Clergy and faith actors stand at the heart of this conflict, unwillingly drawn into a struggle they did not start.

These political projects do not operate in isolation. They are amplified and financed by Big Tech billionaires who profit from polarizing platforms, oil and gas oligarchs, as well as aristocrats protecting their wealth by bankrolling anti-rights organizations and movements worldwide.

These organisations actively disseminate hate, discredit democratic norms and promote extremist politicians and policy platforms. People of faith everywhere are strategically targeted with disinformation and political messaging, manipulating them into mainstream extremist ideologies, giving authoritarian politics the appearance of moral legitimacy.

The global religious right thrives on disinformation, fear, and manufactured division.

Authoritarians follow a clear playbook. They start with anti-rights campaigns, wrapped in religious language and fueled by disinformation and fear. They polarize society and weaken minority protections. Once in office, they close civic space, targeting civil society, universities, independent media, dissenting faith voices, and more. They incite hostility, and bend once-independent institutions to their will.
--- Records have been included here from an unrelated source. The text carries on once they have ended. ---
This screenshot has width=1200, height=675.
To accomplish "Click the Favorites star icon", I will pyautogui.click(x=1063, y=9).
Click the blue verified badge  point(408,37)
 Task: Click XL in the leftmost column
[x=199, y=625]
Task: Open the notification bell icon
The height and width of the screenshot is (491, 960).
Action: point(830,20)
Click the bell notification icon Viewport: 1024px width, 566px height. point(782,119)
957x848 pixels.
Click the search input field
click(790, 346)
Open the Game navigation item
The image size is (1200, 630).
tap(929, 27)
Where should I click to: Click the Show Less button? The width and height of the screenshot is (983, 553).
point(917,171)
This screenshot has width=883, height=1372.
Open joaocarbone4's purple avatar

With opposition contained and voting access restricted, they capture courts and hollow out the rule of law.

Authoritarians learn from each other — and spread their models across borders. 

The religious right is building a world where power, not rights, decides who belongs.

The religious right has become a transnational movement: financed by billionaires, amplified by disinformation and authoritarian governments, and legitimized by religion.

It is powerful, but not unchallenged. Around the world, people of faith are standing up for democracy.